Collected data entries:
•••••
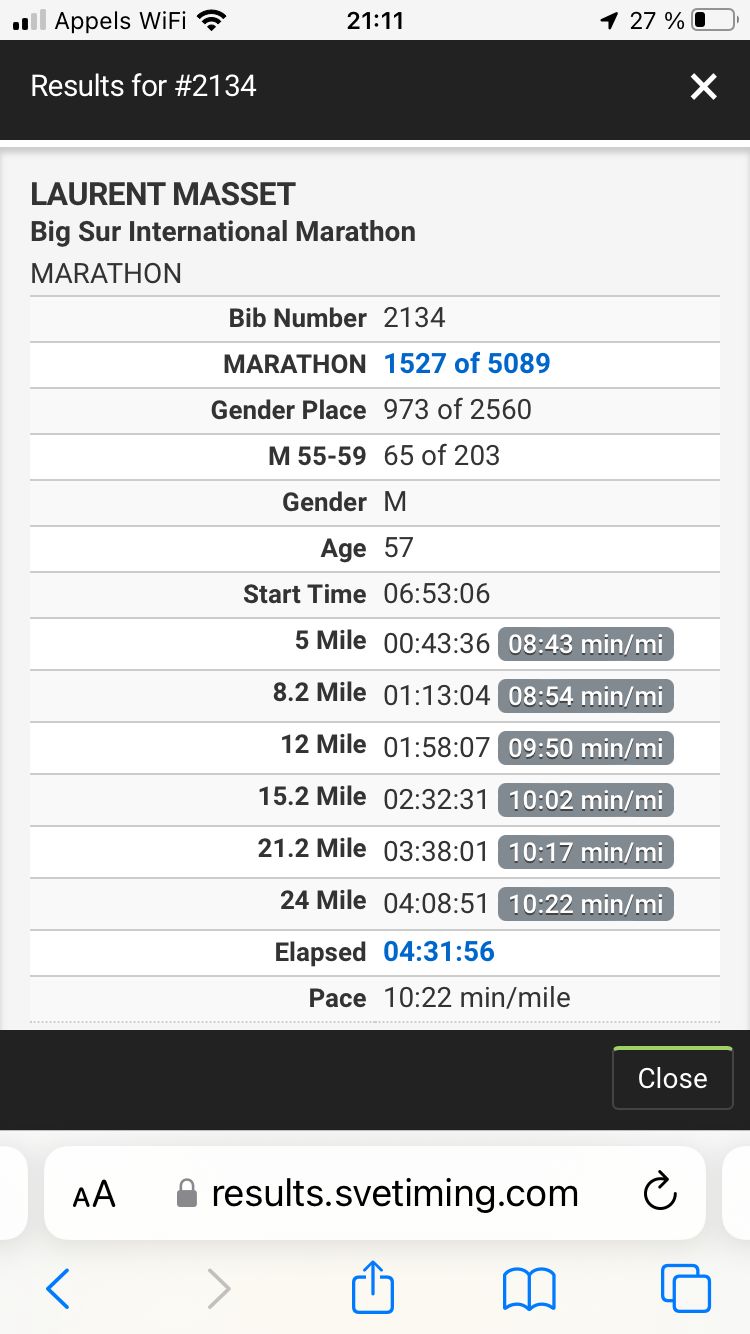Tap the 08:43 min/mi pace badge
The width and height of the screenshot is (750, 1334).
(585, 644)
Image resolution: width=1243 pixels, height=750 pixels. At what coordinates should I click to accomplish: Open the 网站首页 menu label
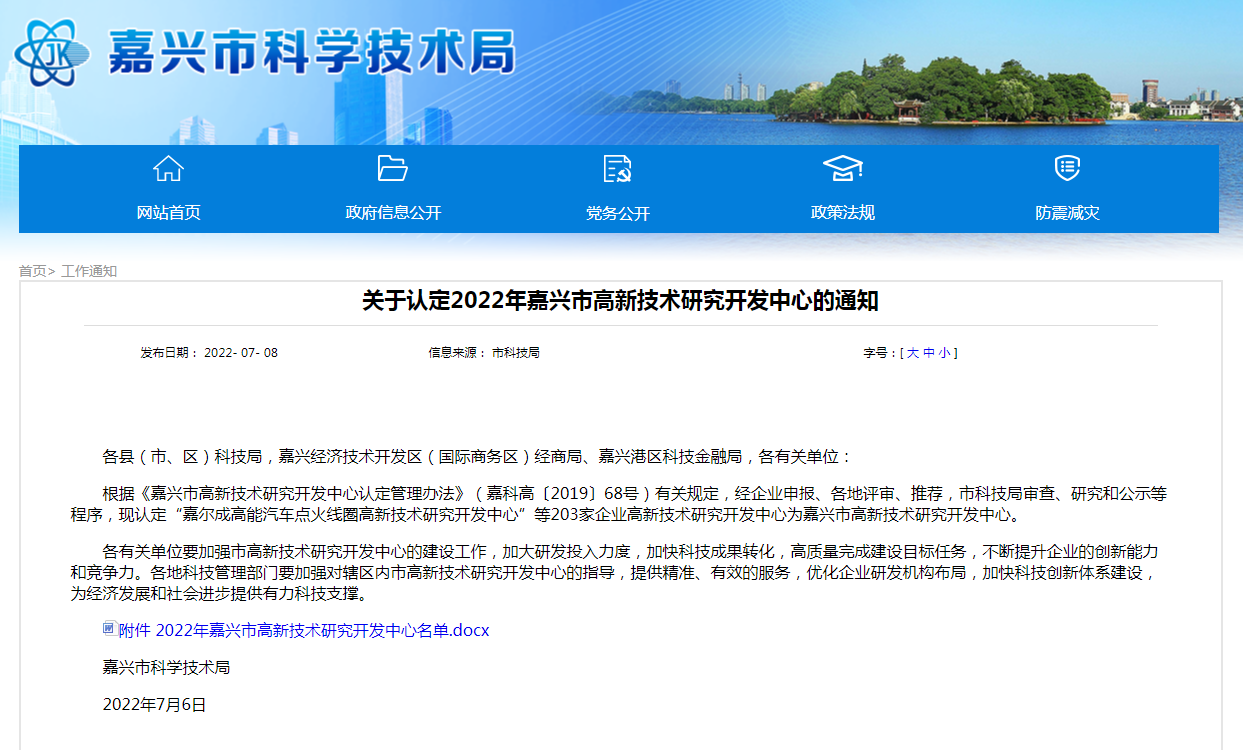pos(168,213)
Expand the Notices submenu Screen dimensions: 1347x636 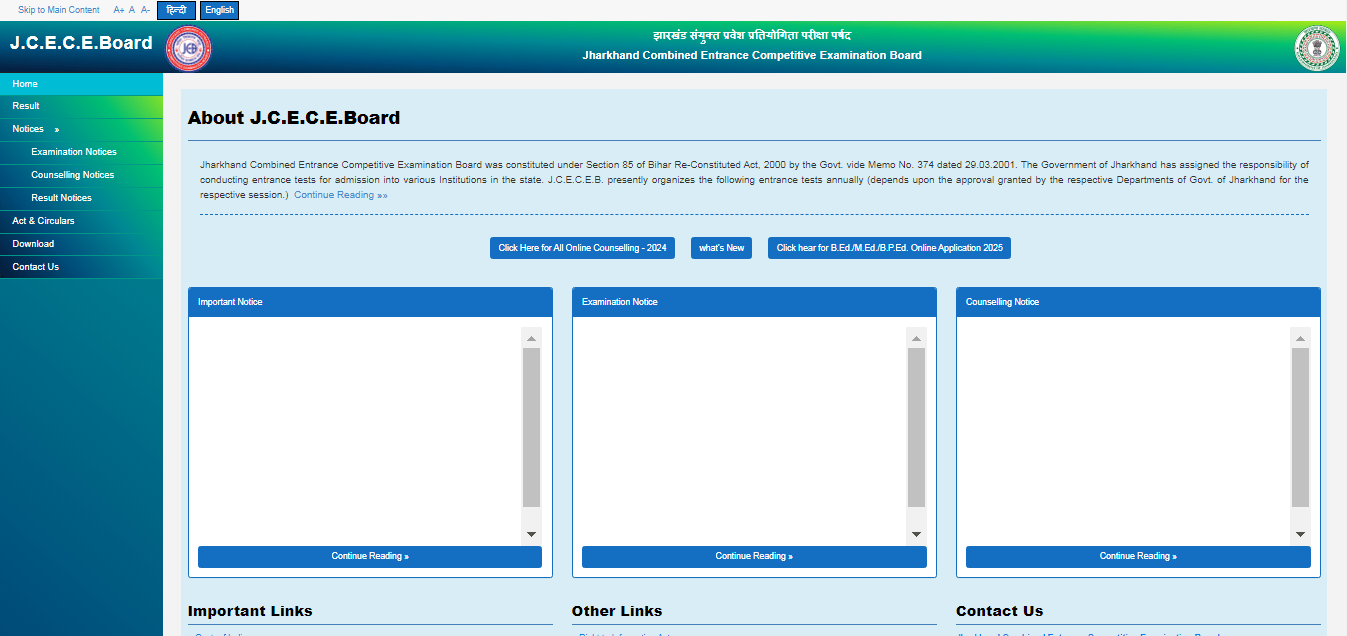click(x=35, y=129)
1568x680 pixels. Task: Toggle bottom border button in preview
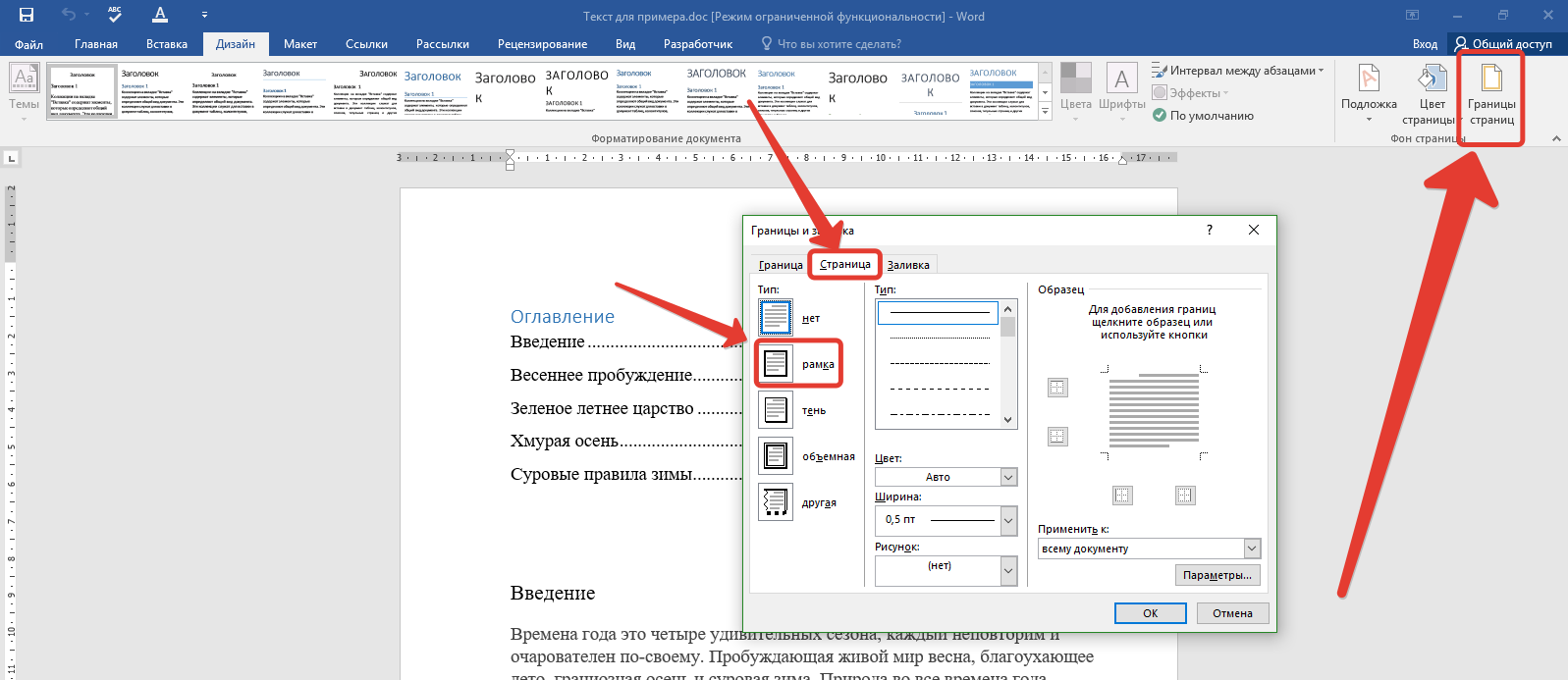coord(1057,436)
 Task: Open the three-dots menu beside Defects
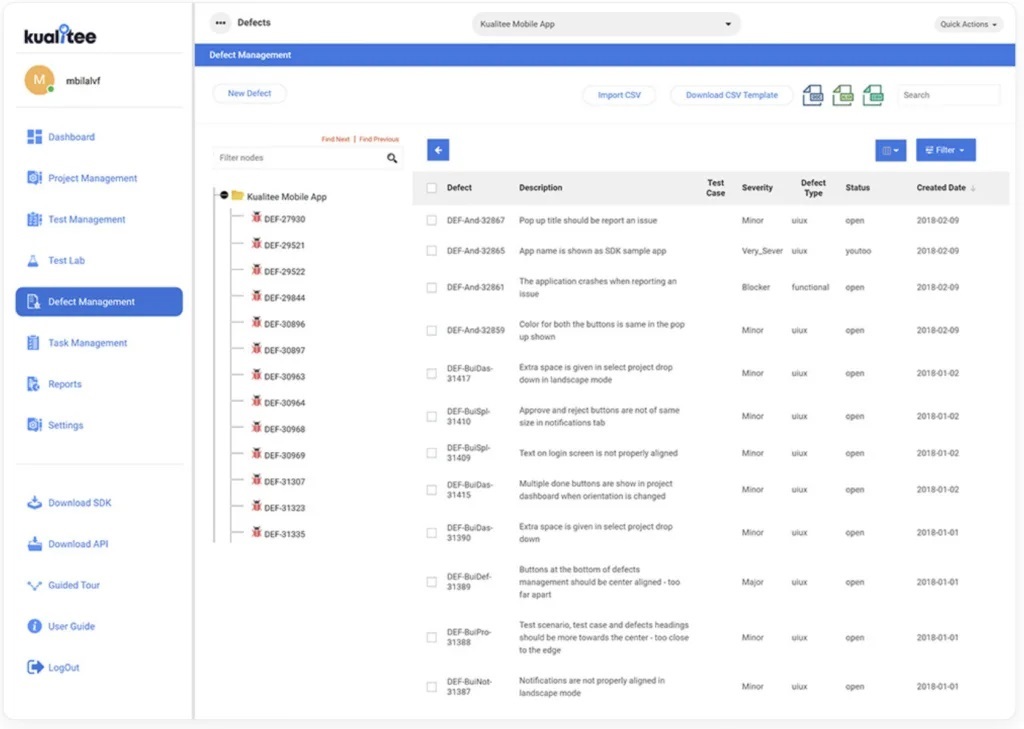[x=221, y=23]
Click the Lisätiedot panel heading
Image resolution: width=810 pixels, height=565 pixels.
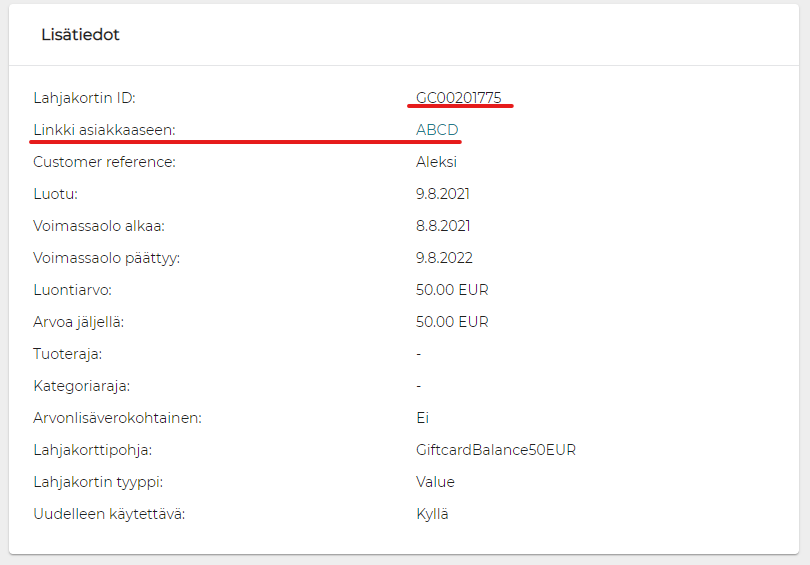click(80, 35)
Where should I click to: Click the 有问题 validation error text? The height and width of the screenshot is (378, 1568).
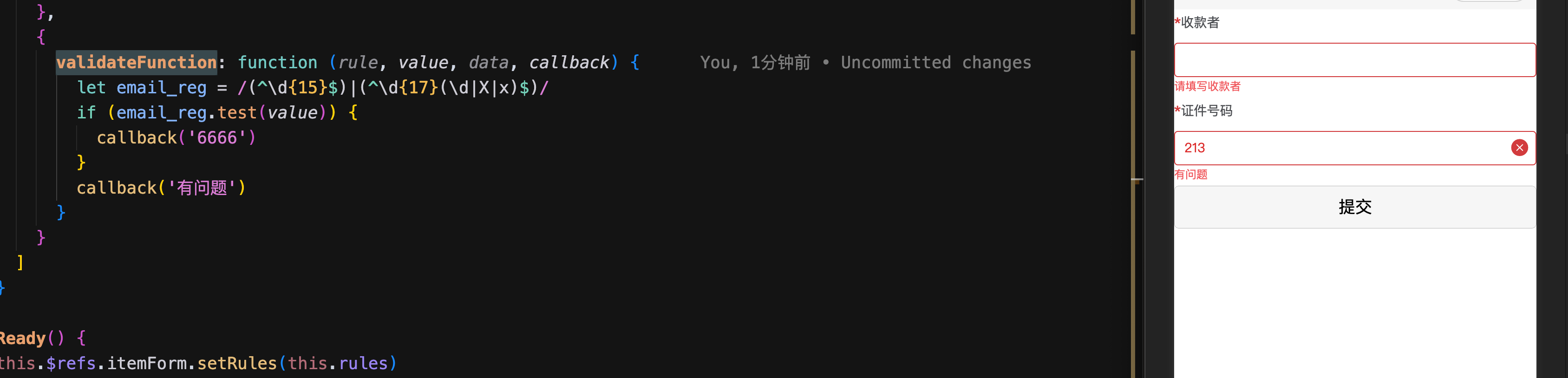click(1190, 175)
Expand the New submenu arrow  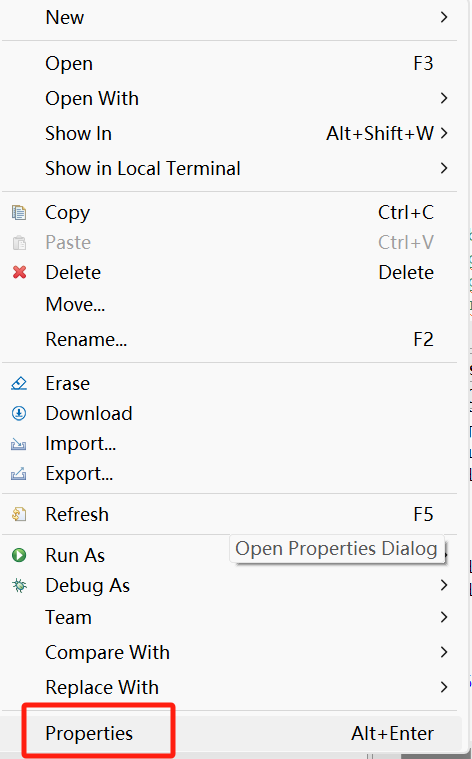444,17
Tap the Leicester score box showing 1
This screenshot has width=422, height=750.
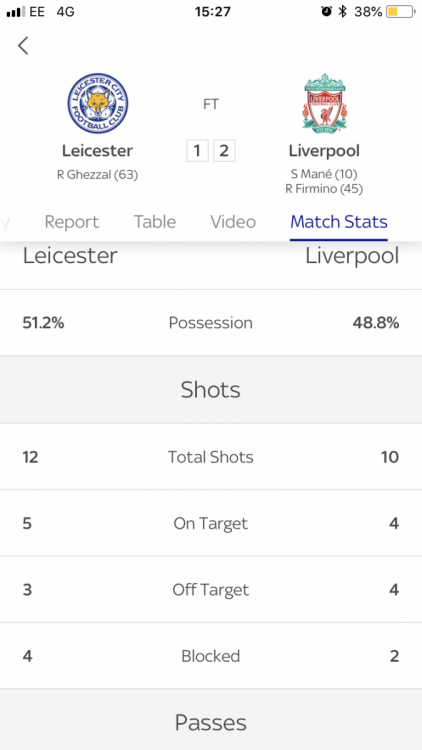pos(197,151)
•••••
-- Activity --
In the entries above, find the line containing "Tap the Leicester score box showing 1"; transcribe exactly that line and every line after it through the end, and only those, omitting pictures.

-- The answer --
Tap the Leicester score box showing 1
This screenshot has width=422, height=750.
pos(197,151)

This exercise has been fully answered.